The mechanism by which dextrose prolotherapy in this study effectively treated the tension and migraine headaches in these fifteen patients is presumed to be by stimulating cervical ligament repair. As of yet, there is no definite reliable clinical methodology to determine mild to moderate cervical ligament laxity and repair. The current study followed patients, on average, 22 months after their last prolotherapy treatment and all 100% still had benefit from the prolotherapy their received. While this doesn’t prove that ligament repair occurred, it does give credence to the notion that prolotherapy affected cervical structure and function in a positive manner in these patients. Whether dextrose prolotherapy can effectively treat all the headache-types equally is a question further research will have to answer.

Conclusions

In this retrospective pilot study the authors investigated the Hackett-Hemwall technique of dextrose prolotherapy (also known as regenerative injection therapy) on 15 patients with recurring tension or migraine headaches who were followed, on average, 22 months after their last prolotherapy treatment. The study objective was to determine the effectiveness of dextrose prolotherapy on alleviating recurring tension and migraine headache pain and associated symptoms. Phone interviews were conducted to gauge variations in frequency and duration of headaches, levels of pain, change in light sensitivity, and other quality of life measures before and after receiving dextrose prolotherapy.

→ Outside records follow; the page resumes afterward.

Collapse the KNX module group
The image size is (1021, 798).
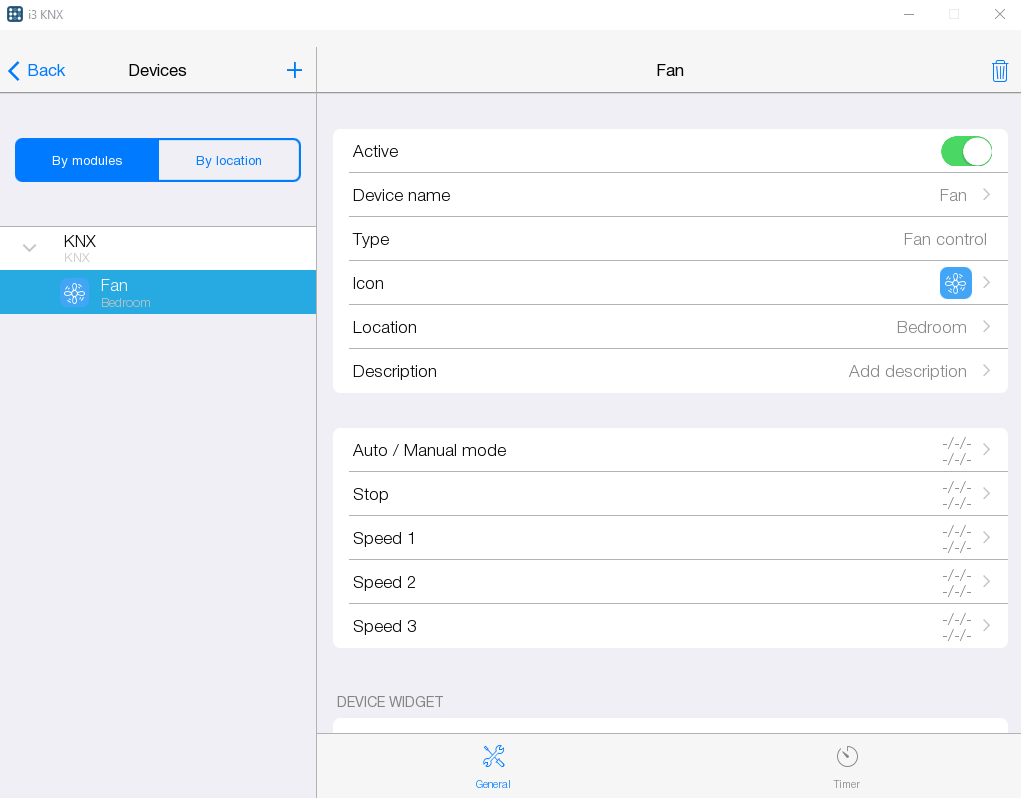click(x=30, y=248)

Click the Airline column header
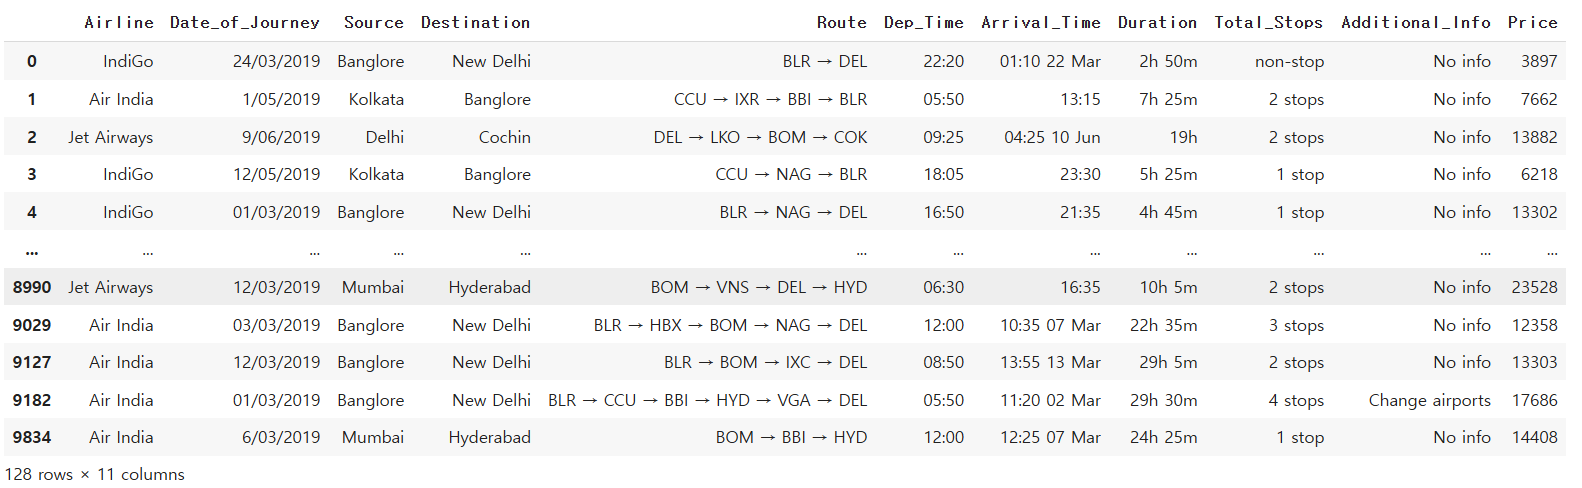click(119, 22)
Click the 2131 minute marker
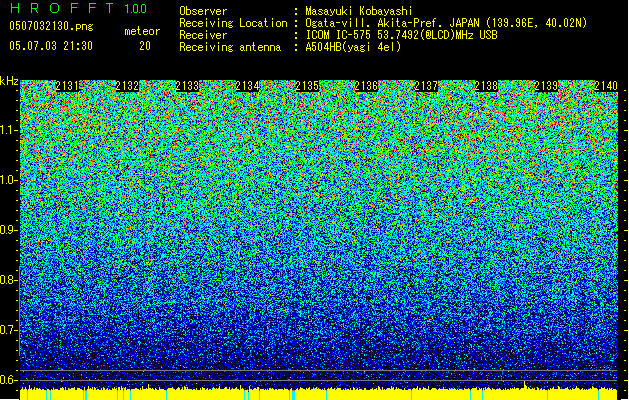Viewport: 629px width, 400px height. tap(67, 86)
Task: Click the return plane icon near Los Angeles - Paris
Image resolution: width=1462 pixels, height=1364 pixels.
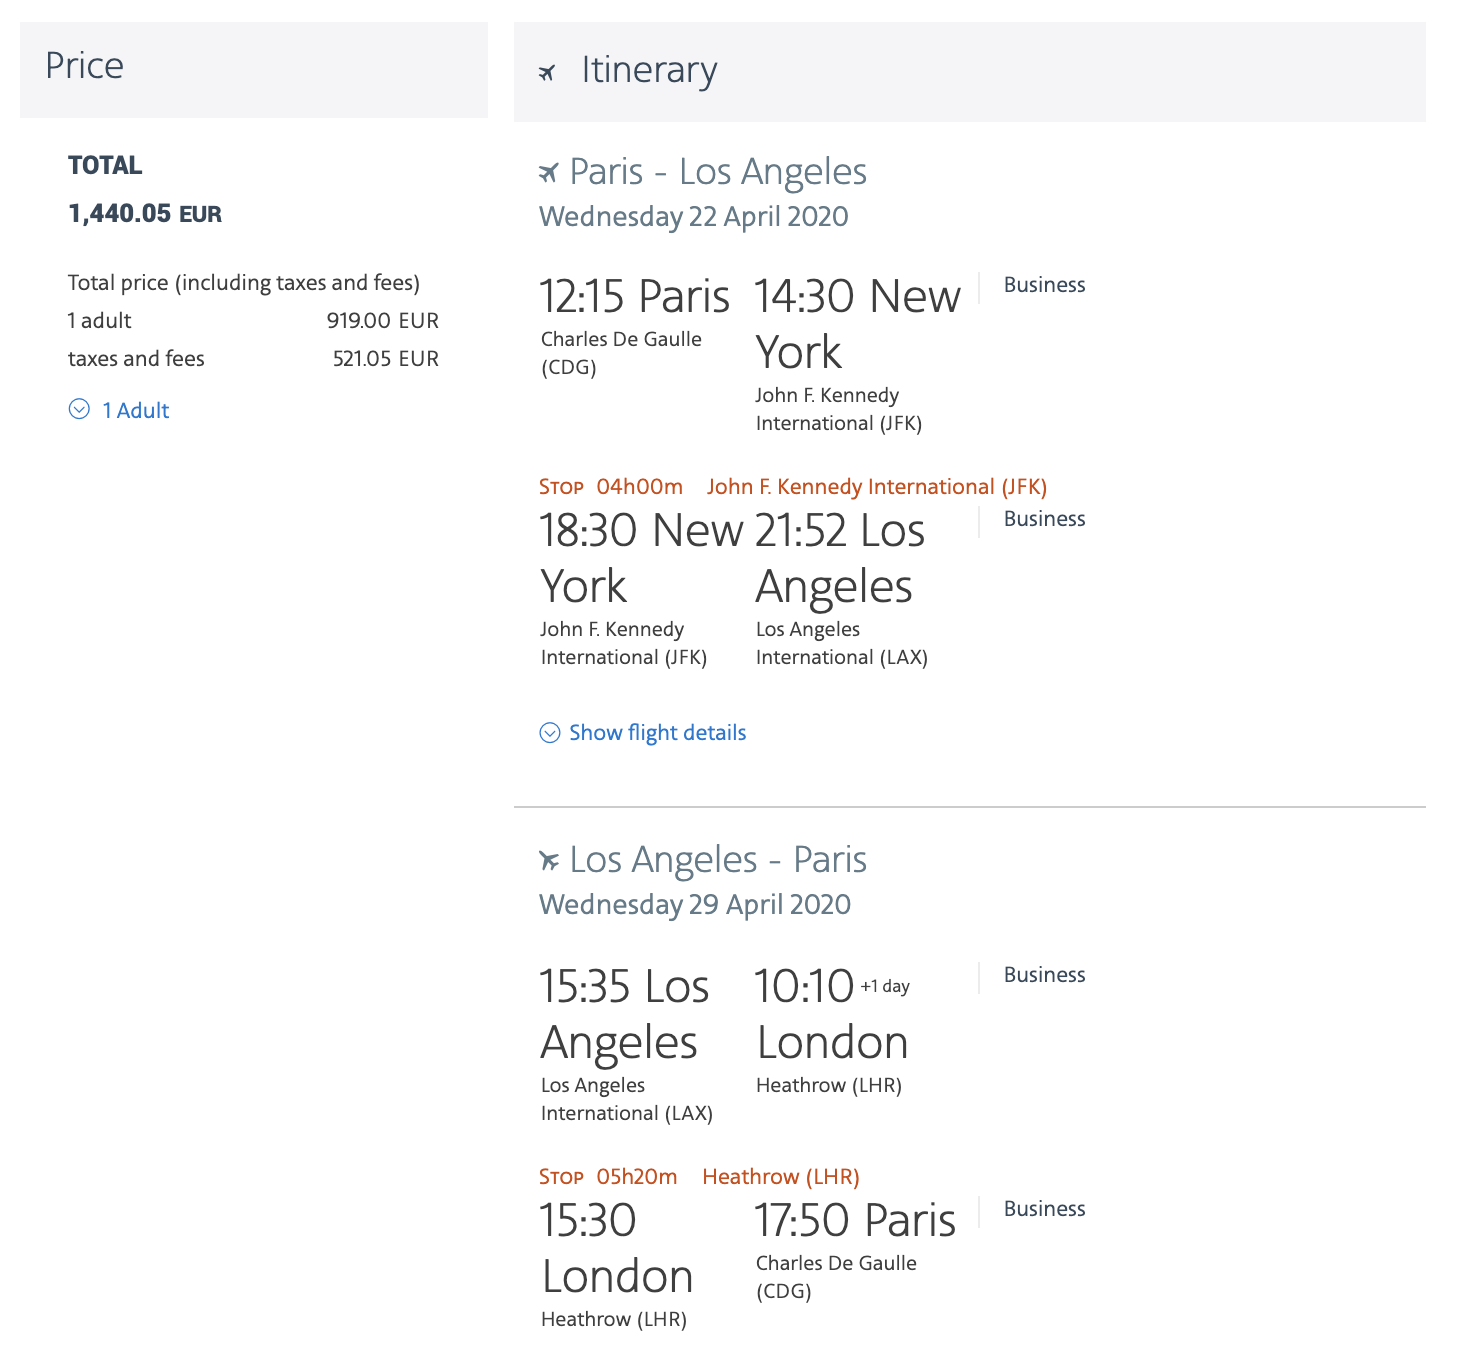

Clinically significant improvements across all indicators were reported on completion of prolotherapy treatments including decreased intensity level, frequency, duration, number of associated symptoms and light sensitivity in patients with tension and migraine headache pain. One-hundred percent of patients reported they were at least somewhat better after receiving Hackett-Hemwall dextrose prolotherapy with 39% of these patients reporting 100% improvement. Forty-seven percent of patients stated the intensity of their pain was not noticeable after receiving treatment. Notable improvements in the duration of time they suffered from headache pain was also observed. Seventy-three percent of patients reported a decreased sensitivity to light during a headache. Symptoms associated with tension and migraine headaches decreased in 80% of the patients. Eighty percent of study participants reported that the reduction in tension or migraine headache pain as a result of prolotherapy mostly continued (with greater than 75% reduction in pain) since their last treatment. Seventy-three percent of participants reported the improvement of the intensity of their tension or migraine headache pain since receiving their last prolotherapy treatment has continued to this day.

Since this pilot study found such significant improvement from these painful and debilitating conditions, further studies under more controlled circumstances and with larger patient numbers should be done.